Passage provided:
_____

Opens Friday, May 3, at Landmark Bethesda Row and Cinema Arts Theatres. $12.50.

BE NATURAL: THE UNTOLD STORY OF ALICE GUY-BLACHÉ
When director Pamela B. Green asks a variety of film professionals if they’re familiar with pioneering filmmaker Alice Guy (later Guy-Blaché), most of them have never heard of her. Born in Paris in 1873, Guy quickly rose from secretary to film director at the early motion picture studio Gaumont, later becoming head of production. While the first movies were often mere travelogues of famous locations, Guy introduced narrative elements, telling concise and often amusing stories in the space of a few minutes. She worked on hundreds of films, but for years her name was left out of film histories, her work thought lost to time like much of the era’s output. Green relates Guy’s career in the form of a detective story where filmmakers track down the director’s relatives and uncover work preserved by dedicated film archivists.
Watch the trailer.
Opens Friday, May 3, at the AFI Silver Theatre and Cultural Center. $13.
THE LAST MOVIE
Actor Dennis Hopper got his start playing naive teens in such films as Rebel Without a Cause. Then he struck box-office gold with his 1969 directorial debut, the counterculture classic Easy Rider. But as if actively avoiding success, he followed up that hit with a challenging work doomed to fail. After being out of circulation for decades, it’s only now seeing a resurgence. Hopper, who co-wrote the film with Rebel screenwriter Stewart Stern, stars as a stuntman who’s part of a Hollywood crew filming a Western in a remote Peruvian village. The Village Voice called The Last Movie “one of the great lost films of the 1970s. … It’s the rare film that seems both clearer and completely different with each viewing.” The AFI Silver Theatre and Cultural Center is screening a new 4K digital restoration of the film.
Watch the trailer.
Friday, May 3, at 1:30 p.m.; Monday, May 6, at 2 p.m.; Tuesday, May 7, at 2 p.m.; Wednesday, May 8, at 2 and 7 p.m.; and Thursday, May 9, at 3 p.m. at the AFI Silver Theatre and Cultural Center. $13.

_____

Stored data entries
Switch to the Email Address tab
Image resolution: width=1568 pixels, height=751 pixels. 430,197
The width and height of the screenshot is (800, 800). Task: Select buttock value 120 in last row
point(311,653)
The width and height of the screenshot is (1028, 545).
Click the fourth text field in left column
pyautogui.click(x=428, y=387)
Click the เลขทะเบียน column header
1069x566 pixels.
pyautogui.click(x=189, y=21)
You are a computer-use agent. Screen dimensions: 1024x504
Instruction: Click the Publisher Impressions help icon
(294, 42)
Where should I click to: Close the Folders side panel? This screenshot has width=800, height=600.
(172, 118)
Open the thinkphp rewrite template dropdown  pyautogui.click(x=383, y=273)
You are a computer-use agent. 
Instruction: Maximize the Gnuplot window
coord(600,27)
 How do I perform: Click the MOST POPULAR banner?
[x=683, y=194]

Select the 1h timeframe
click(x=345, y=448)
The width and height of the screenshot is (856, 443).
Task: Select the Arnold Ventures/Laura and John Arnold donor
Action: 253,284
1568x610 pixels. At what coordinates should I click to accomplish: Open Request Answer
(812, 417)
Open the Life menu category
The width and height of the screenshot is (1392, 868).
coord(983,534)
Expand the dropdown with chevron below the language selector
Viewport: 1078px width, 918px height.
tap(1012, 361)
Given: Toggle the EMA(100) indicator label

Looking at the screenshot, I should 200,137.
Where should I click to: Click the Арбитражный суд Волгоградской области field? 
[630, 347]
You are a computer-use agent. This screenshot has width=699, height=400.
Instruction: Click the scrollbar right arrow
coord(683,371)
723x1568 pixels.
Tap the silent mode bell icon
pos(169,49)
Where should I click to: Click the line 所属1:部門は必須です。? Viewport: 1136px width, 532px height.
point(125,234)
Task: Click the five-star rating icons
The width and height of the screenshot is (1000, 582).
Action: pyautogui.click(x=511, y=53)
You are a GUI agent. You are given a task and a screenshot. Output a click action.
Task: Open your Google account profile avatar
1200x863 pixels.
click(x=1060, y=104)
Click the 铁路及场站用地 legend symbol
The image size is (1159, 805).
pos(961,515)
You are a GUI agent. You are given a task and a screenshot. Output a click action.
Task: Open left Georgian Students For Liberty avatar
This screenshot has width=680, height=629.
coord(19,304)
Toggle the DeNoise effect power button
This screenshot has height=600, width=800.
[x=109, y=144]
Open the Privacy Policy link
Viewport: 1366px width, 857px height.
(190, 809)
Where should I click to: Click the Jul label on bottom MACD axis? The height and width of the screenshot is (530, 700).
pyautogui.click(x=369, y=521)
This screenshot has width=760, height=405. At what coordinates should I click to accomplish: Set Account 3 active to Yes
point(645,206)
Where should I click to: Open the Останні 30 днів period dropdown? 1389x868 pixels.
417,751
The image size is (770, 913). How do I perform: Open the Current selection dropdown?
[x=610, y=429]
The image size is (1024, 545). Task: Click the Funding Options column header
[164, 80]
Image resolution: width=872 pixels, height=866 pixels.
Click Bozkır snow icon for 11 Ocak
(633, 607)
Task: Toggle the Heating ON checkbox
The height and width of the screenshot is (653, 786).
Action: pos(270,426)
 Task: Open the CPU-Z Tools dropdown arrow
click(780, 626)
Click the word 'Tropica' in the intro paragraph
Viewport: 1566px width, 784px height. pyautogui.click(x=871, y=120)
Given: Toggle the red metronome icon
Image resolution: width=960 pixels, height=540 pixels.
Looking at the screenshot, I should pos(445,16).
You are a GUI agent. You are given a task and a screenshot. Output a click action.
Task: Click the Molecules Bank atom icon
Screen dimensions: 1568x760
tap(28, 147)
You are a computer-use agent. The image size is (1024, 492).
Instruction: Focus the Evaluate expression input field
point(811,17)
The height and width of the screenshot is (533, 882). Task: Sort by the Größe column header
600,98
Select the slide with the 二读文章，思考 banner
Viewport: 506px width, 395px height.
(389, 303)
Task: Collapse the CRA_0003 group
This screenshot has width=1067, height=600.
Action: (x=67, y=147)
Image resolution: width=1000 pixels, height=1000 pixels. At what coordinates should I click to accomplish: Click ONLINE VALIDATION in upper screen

_____

Pick up the film listings after their last line and carry them forward. These rows have no connection to the film listings.

COEUR FIDÈLE
Director Jean Epstein’s silent classic from 1923 uses inventive visuals to depict a simple love story. Marie (Gina Manès) falls for dockworker Jean (Léon Mathot) but has been promised to Paul (Edmond Van Daële), a violent and possessive drunk. Pulp novelist and film scholar Monica Nolan writes that Epstein “told his melodramatic tale using every cinematic technique in the book, and inventing some new ones. He gives us soulful superimpositions of Marie’s face floating on the waves; he films on location in Marseille’s gritty port; he employs close-ups, inserts, tracking shots, in-motion POV shots.” The National Gallery of Art presents a newly restored version of the film courtesy of the Cinémathèque Française, with a brand-new score performed by the Alloy Orchestra, a trio known for combining found-object percussion with electronic music.
Saturday, May 4, at 3 p.m. at the National Gallery of Art’s East Building Auditorium. Free.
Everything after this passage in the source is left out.